§ **SOURCE DATA**:
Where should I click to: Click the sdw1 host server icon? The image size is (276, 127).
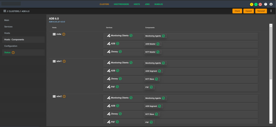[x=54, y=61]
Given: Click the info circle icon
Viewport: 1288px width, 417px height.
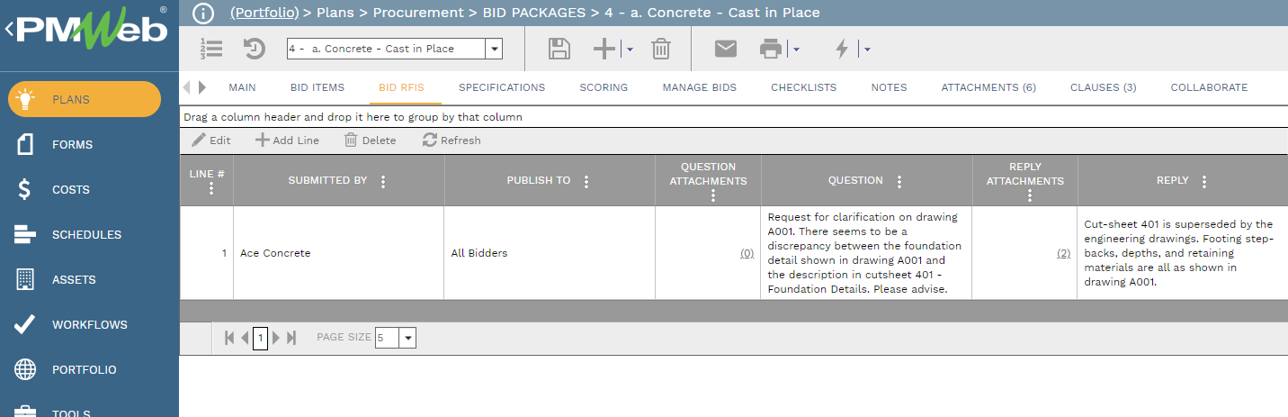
--
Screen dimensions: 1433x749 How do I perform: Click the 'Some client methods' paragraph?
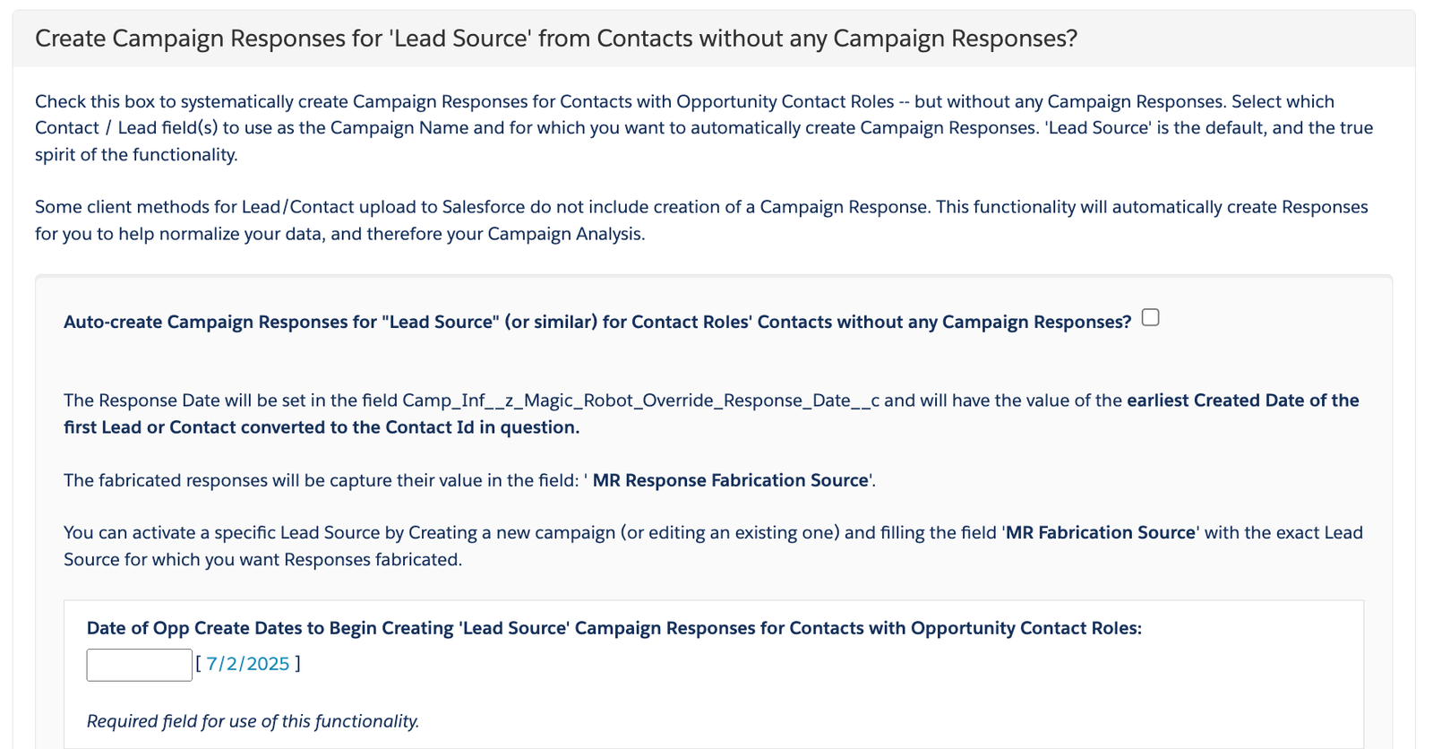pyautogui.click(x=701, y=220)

§ **TASK OBJECTIVE**: Find the line with "Where should I" and the line with "Viewport: 1288px width, 417px height." in the records above. Copy both and all lines between them exactly, without pictures.

§ **ANSWER AREA**:
Where should I click to: Click the sdw1 host server icon? The image size is (276, 127).
[x=54, y=61]
Given: Click the info circle icon
Viewport: 1288px width, 417px height.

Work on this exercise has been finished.